Depending on which dictionary you use, it’s described as a deeply distressing experience, an emotional upset, or a state resulting from severe mental or emotional stress. In both cases – mental and physical – the existence of trauma is based on something very out of the ordinary, something horrific, intruding into your existence.
Trauma Takes on Multiple Meanings
Experienced in an individual’s real life, this tiny word packs a punch. Though the details and intensity differ, the impact is much the same for everyone, whether it’s a nine-year old boy who escaped from a house fire, a twenty-something survivor of a mass shooting, or a fifty-seven-year old woman who has suffered from domestic abuse for years.
A Range of Trauma Reactions
The extent of trauma responses is as wide as the range of traumatic events, and can include:
- Numbness or detachment
- Anger or rage
- Trouble concentrating
- Trouble sleeping
Trauma causes these types of effects because in the moments of experiencing a traumatic event, we face overwhelming, life altering fear – a necessary emotion that enables us to respond to danger. It’s the basis of our survival instinct. The aftermath of that intense fear is what you see in the list above. It’s no surprise that trauma impairs a person’s overall ability to function – to think, to take care of physical functions like sleeping and eating, to actually functioning normally.
Since trauma often impairs functioning, it begs the questions: How do we recognize these signs in ourselves? How do we help ourselves in the aftermath of the violence and fear that puts us in this state?
My Story of Recognizing Trauma
From my own experience, I can tell you that it’s difficult to recognize these feelings in yourself. In the days and weeks after the bombing, I knew I wasn’t ok. That much was clear. I wasn’t sleeping well, I could barely eat. I was numb. Scared. Feeling isolated in my experience, because I wasn’t hearing any news stories about other people like me, without physical injuries but wounded nonetheless.
Perhaps worst of all, I felt shame – the heart-rending certainty that I had no right to feel the way I did. I walked away. Others were carried away on stretchers. Others died. To me it seemed that my problem wasn’t the bombing. My problem was that I wasn’t strong enough.
The realization about what I was feeling comes from hindsight (and a few hundred hours of work with therapists and counselors). At the time, I just knew things were bad. In the first few weeks, if you’d asked, I would have told you I was sad. Or depressed. Of course…I’d witnessed a murder. As the days and weeks went on, I told people I felt stuck in the middle of a barren, muddy field, with no way out.
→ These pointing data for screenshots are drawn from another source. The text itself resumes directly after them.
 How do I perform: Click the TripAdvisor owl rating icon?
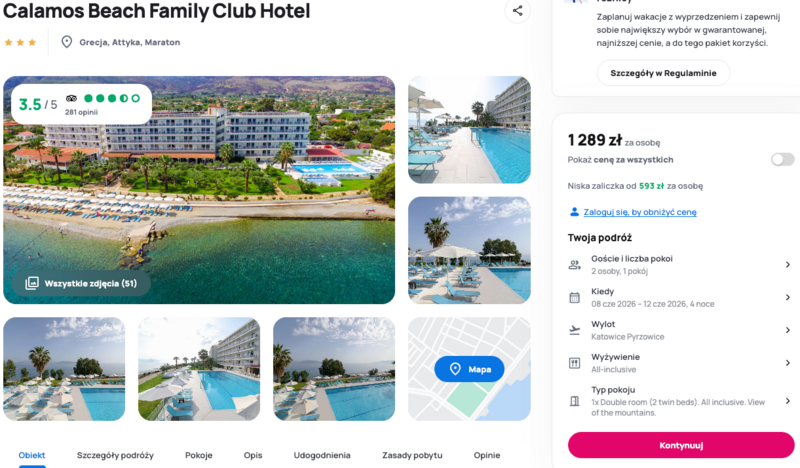71,98
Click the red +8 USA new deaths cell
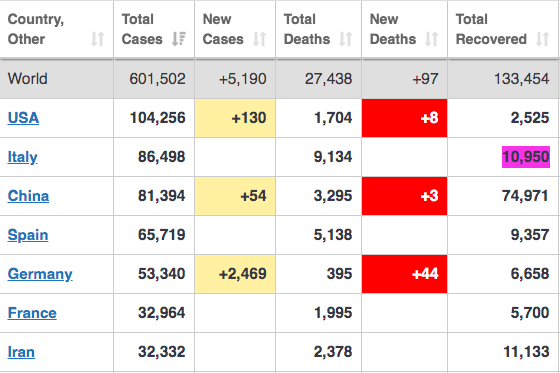The image size is (560, 373). pos(404,118)
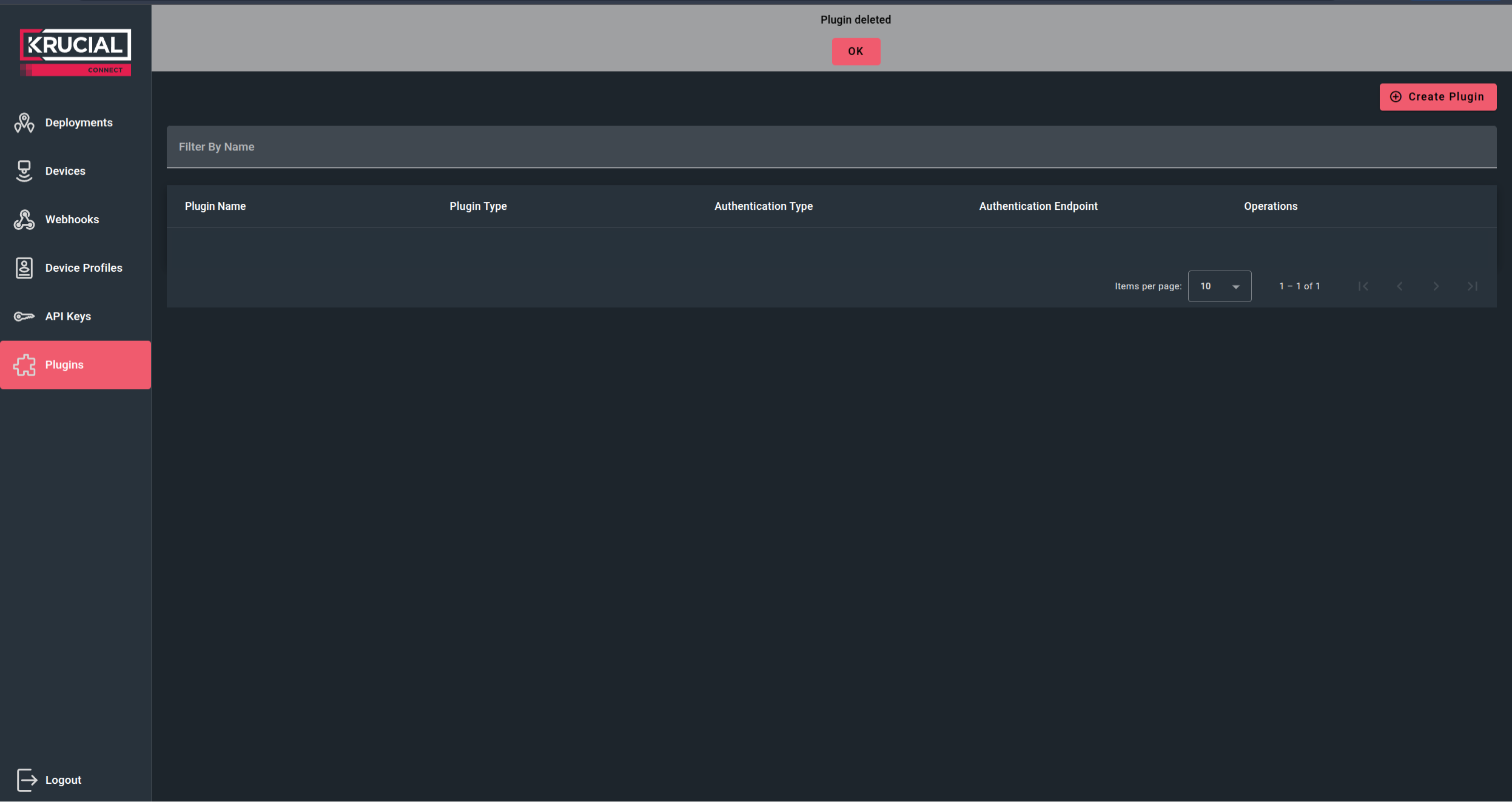
Task: Select the Device Profiles badge icon
Action: (x=24, y=267)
I sought professional help – not because I knew what was happening to me, but precisely because I didn’t.
Trauma Symptoms: Looking Within is More Difficult Than Looking Without
Recognizing symptoms of trauma in yourself is not as clear cut as seeing these symptoms in others. When you are feeling them, it can be hard to name them. Hard to identify which specific distressing reaction on that list you’re feeling in any particular moment.
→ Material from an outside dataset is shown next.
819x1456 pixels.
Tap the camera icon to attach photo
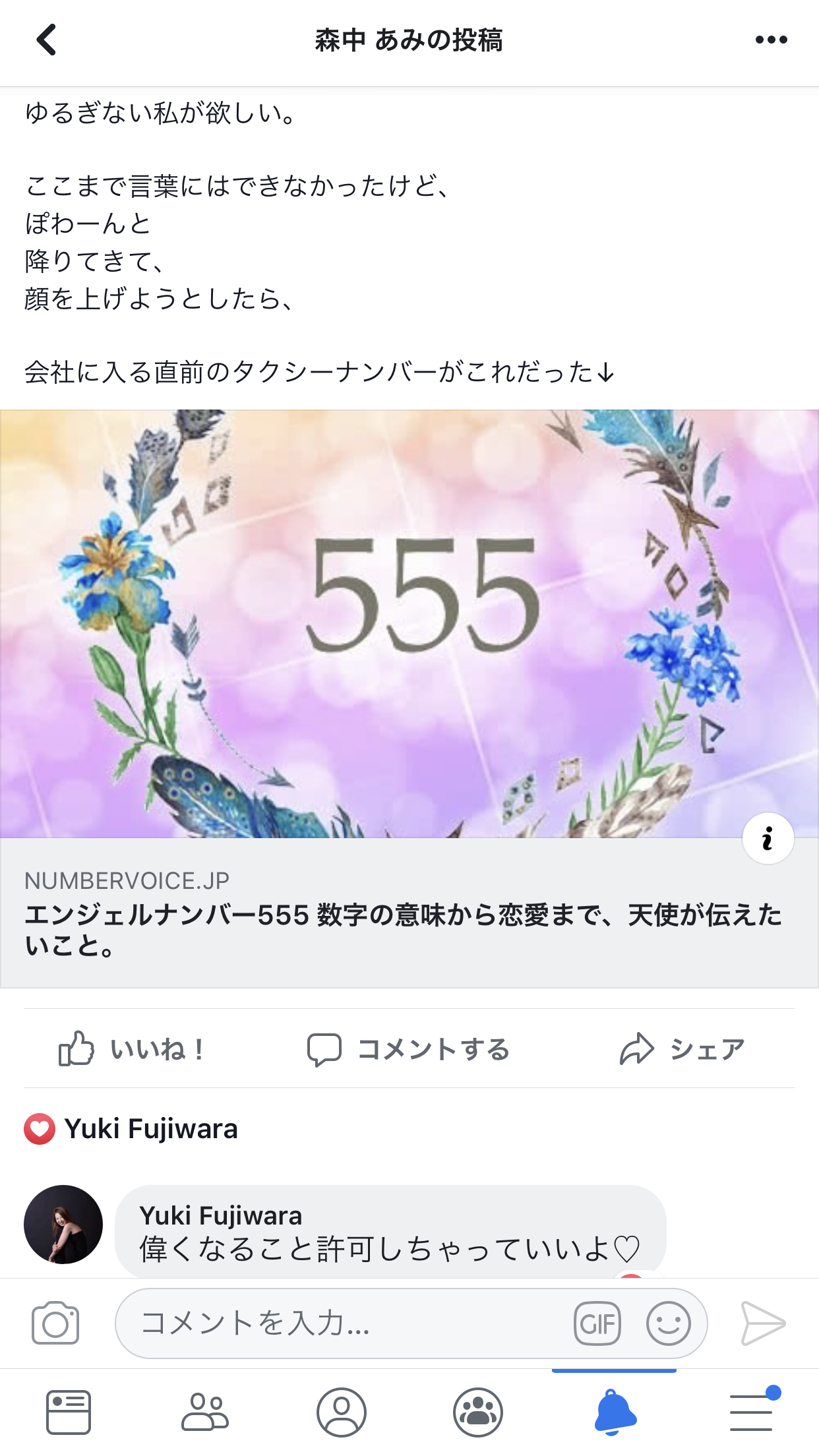click(55, 1323)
From my own experience, the key to identifying psychological trauma in yourself has just three steps:
- Recognize that something bad has happened to you. This isn’t always clear cut. The ideas and input of other people (friends, family, the community, the news media, etc.) about what you should or shouldn’t be feeling can impact how you acknowledge and accept what’s happened.
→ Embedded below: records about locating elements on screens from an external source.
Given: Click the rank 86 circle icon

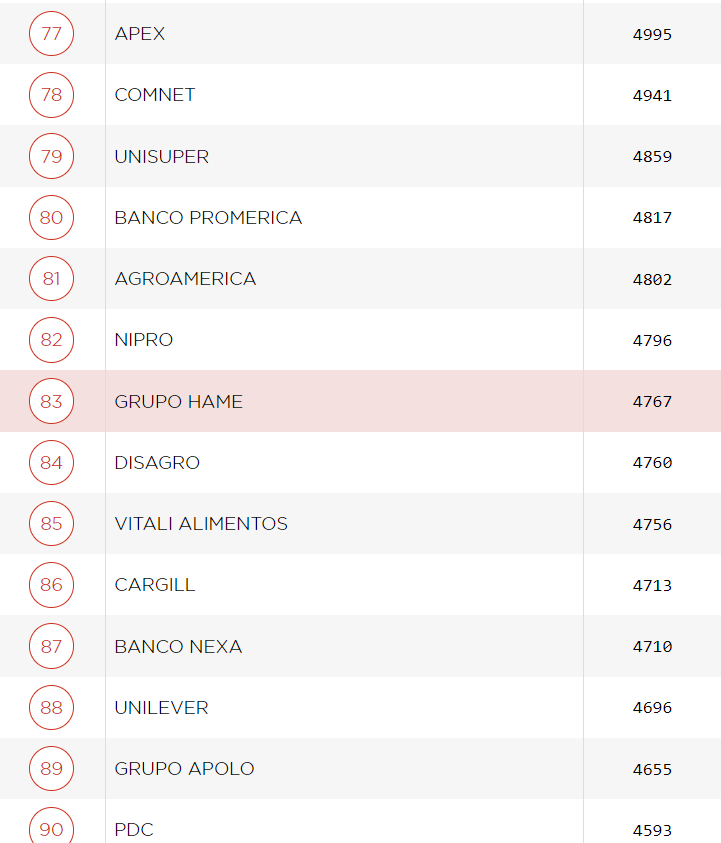Looking at the screenshot, I should 51,585.
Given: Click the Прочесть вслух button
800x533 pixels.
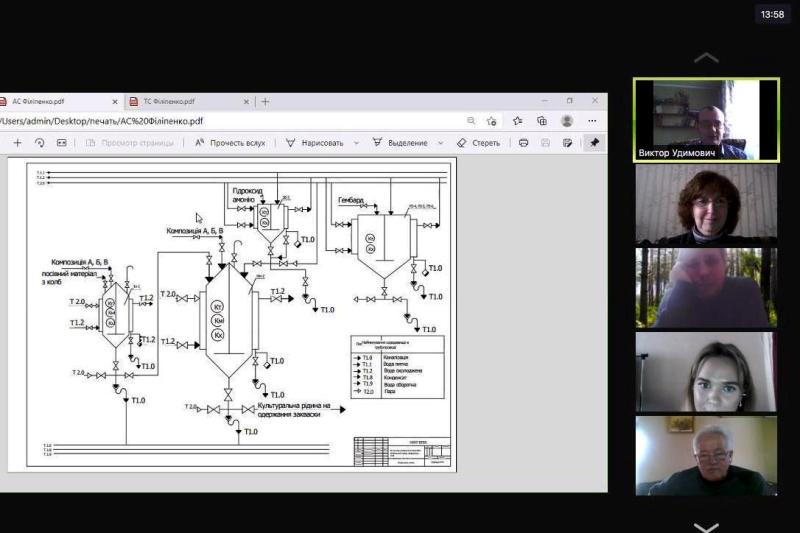Looking at the screenshot, I should 230,143.
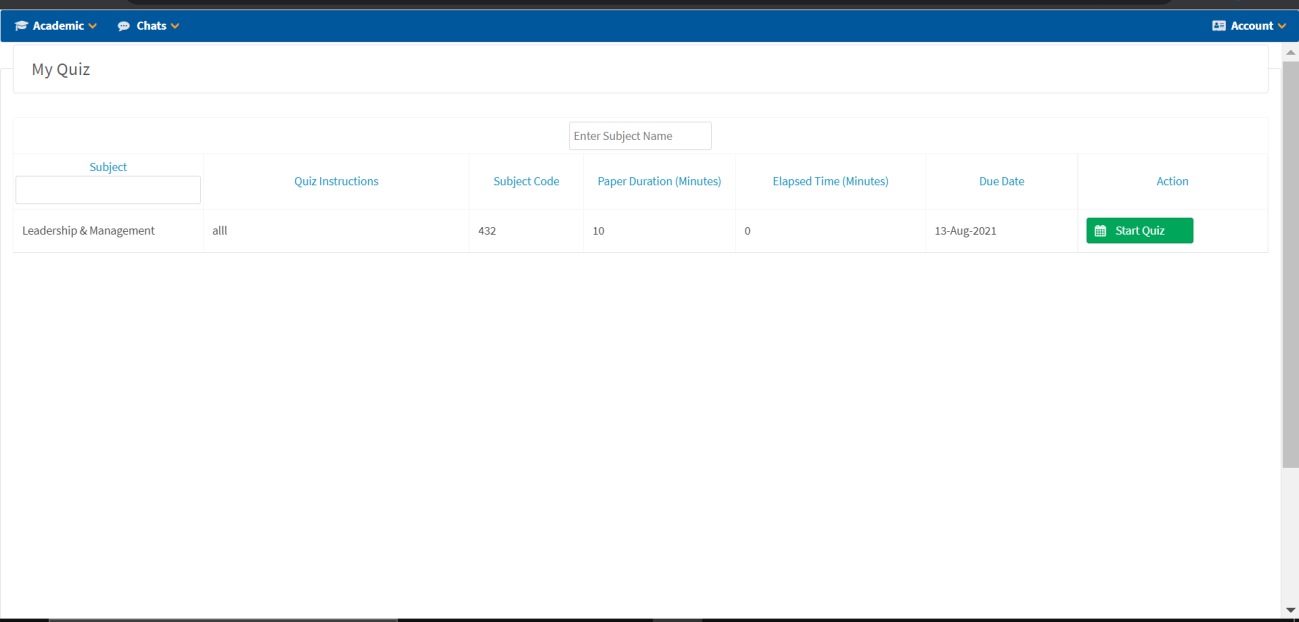1299x622 pixels.
Task: Click the speech bubble icon beside Chats
Action: tap(124, 26)
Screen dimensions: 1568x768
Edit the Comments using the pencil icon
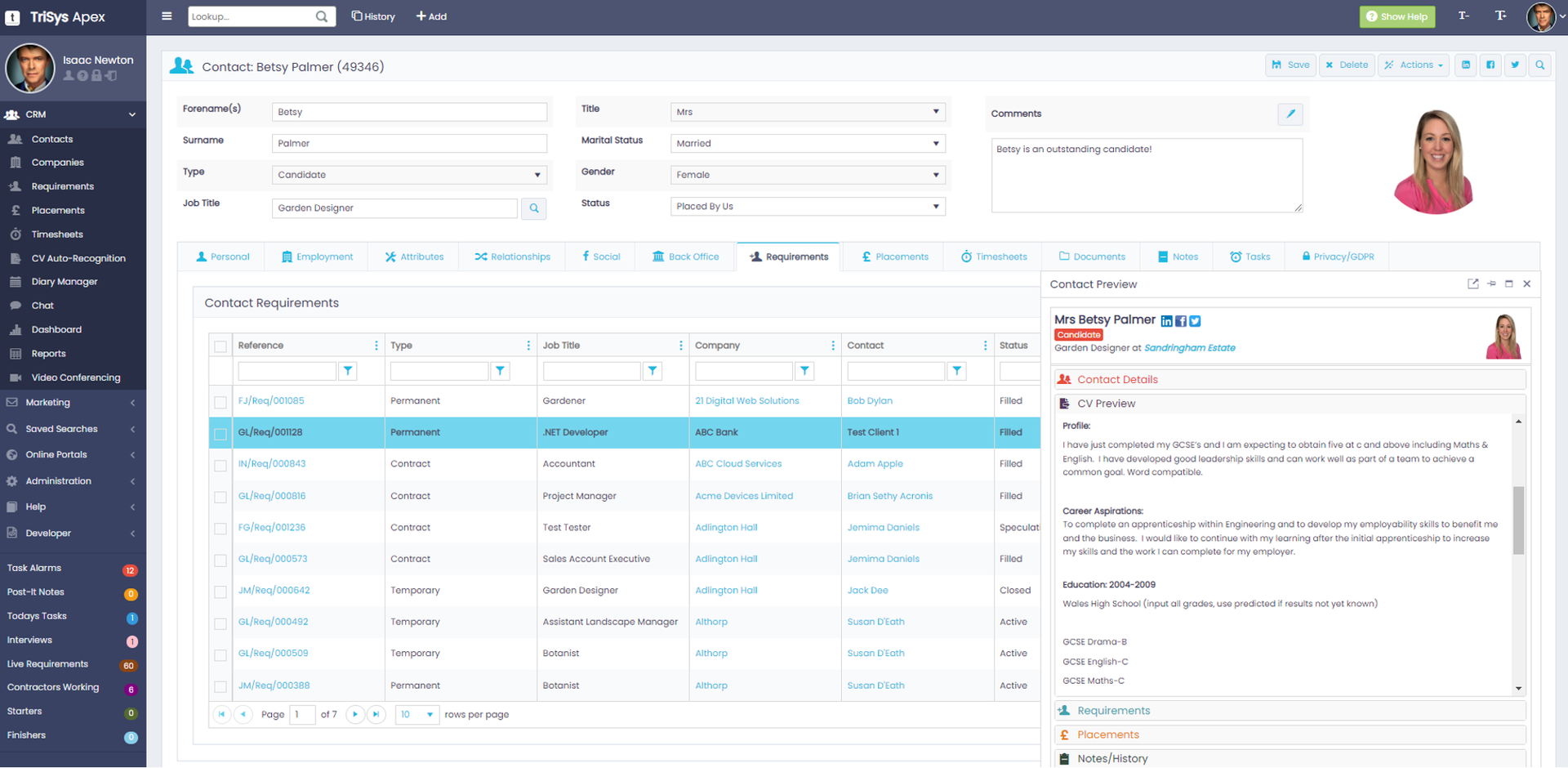tap(1290, 114)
- Understand that you were affected – humans are designed to respond to fear and be distressed by these kinds of events. It’s normal.
- If your life no longer feels right or you aren’t functioning the way you want to, or friends and family are telling you that you’re not functioning like your normal self, get help in any way you know how. Talk to friends or family. Call a therapist. Call a helpline. Talk to your imam or pastor. Take time alone to process what you’ve experienced, by journaling or reading. Most importantly, understand that every individual’s path to healing looks different.
For most of us, trauma will enter our lives at some point. It can be very difficult to manage it when it happens to you. However, the first step to healing comes in recognizing that you have experienced trauma and knowing that recovery is a journey.